— ASSIGNED TASK —
Search each line of the data for the word "dropdown"; copy every line where it is found.

[Start of section]

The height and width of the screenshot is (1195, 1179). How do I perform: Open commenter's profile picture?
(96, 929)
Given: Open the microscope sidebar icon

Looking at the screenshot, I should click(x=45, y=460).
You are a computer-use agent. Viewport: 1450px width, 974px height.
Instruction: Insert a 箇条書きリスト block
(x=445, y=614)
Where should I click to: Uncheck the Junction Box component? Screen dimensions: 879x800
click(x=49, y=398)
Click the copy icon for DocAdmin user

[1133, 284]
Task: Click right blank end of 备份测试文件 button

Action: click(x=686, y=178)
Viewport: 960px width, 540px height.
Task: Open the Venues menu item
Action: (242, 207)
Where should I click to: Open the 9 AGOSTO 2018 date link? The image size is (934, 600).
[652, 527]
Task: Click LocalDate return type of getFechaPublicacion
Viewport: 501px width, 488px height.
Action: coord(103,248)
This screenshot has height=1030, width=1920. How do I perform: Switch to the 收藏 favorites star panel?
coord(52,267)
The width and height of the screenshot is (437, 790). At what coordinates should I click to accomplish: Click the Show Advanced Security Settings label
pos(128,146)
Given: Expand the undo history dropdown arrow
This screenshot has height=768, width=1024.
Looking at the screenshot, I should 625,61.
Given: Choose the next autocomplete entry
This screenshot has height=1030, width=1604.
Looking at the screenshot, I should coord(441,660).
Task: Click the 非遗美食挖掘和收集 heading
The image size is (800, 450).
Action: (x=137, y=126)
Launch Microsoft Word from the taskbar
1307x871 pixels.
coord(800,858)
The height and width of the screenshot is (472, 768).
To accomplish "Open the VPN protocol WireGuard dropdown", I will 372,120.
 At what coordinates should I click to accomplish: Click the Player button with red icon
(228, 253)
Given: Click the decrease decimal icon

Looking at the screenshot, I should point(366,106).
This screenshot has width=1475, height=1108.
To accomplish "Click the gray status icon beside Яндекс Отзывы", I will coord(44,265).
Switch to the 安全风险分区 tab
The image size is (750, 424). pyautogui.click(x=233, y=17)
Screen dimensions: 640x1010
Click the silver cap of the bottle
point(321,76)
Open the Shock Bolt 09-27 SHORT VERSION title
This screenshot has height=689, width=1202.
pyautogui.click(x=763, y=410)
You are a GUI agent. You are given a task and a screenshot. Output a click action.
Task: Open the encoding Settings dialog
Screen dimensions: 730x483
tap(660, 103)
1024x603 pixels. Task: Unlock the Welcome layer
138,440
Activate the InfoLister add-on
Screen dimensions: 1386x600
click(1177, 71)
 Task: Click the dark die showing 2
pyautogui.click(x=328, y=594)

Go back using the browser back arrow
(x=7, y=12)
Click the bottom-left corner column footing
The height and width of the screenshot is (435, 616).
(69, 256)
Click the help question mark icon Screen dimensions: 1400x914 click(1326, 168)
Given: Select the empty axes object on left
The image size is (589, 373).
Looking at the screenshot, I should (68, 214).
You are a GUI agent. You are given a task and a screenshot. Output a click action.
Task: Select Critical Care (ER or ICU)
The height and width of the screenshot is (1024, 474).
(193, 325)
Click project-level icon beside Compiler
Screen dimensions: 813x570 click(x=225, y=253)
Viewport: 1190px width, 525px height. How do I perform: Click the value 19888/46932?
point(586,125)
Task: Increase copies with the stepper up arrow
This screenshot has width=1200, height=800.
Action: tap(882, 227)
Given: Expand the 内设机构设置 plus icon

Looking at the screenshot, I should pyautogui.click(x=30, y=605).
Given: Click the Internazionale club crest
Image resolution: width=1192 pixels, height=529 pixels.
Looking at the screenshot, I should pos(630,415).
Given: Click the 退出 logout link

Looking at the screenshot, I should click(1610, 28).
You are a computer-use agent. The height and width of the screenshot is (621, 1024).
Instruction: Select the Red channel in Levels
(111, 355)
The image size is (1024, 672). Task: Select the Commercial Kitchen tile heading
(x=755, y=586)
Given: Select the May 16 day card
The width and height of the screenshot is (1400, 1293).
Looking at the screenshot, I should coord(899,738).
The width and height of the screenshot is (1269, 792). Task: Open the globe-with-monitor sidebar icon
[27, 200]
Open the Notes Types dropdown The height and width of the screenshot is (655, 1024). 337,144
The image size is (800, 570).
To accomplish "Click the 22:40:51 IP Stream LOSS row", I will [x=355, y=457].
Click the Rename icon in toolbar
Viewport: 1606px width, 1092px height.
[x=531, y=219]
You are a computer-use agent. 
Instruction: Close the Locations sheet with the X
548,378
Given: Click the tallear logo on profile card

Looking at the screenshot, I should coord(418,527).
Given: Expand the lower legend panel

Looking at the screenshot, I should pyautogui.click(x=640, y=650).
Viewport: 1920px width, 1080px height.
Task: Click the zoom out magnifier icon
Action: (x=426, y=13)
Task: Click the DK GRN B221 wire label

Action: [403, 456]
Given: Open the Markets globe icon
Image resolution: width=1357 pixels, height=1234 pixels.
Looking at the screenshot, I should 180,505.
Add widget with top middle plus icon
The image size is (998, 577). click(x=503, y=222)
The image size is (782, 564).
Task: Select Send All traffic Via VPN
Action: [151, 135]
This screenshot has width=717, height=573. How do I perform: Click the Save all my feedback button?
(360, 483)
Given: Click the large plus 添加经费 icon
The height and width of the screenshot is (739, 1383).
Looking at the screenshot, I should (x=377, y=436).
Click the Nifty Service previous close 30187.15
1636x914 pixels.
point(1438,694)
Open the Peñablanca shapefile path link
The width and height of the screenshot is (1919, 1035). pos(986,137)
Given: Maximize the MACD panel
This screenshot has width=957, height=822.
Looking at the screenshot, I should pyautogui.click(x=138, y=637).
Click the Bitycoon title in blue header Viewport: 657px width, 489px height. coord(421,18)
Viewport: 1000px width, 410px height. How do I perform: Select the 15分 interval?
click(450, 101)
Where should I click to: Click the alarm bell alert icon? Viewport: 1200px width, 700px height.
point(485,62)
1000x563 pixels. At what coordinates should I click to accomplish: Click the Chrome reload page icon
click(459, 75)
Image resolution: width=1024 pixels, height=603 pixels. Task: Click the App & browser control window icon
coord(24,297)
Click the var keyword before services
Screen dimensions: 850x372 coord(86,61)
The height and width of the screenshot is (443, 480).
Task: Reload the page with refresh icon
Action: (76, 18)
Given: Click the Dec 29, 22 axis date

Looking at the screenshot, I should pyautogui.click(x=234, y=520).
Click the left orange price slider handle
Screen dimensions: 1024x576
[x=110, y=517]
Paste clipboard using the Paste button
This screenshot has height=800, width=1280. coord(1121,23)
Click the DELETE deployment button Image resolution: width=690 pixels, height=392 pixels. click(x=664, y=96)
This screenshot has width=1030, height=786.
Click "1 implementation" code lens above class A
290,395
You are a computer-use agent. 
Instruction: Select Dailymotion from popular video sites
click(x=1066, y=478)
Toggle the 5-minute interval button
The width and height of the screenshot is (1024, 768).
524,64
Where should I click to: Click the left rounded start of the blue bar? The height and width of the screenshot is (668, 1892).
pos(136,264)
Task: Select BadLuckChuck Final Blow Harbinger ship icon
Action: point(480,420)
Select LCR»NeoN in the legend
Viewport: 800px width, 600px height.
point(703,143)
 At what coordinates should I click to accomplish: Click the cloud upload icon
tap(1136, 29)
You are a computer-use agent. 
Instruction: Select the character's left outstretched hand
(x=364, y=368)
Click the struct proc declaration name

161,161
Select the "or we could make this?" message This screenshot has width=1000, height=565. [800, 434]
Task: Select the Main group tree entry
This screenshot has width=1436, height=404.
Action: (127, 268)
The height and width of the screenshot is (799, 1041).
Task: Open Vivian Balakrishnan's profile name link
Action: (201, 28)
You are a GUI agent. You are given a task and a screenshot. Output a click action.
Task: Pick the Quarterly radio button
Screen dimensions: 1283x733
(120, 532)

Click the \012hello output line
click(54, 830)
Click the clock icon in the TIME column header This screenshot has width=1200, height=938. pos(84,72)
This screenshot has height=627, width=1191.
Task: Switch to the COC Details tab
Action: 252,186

[End of section]

— OUTPUT OF THE TASK —
Given: Expand the undo history dropdown arrow
To accomplish "Open the VPN protocol WireGuard dropdown", I will 372,120.
Open the Notes Types dropdown The height and width of the screenshot is (655, 1024). 337,144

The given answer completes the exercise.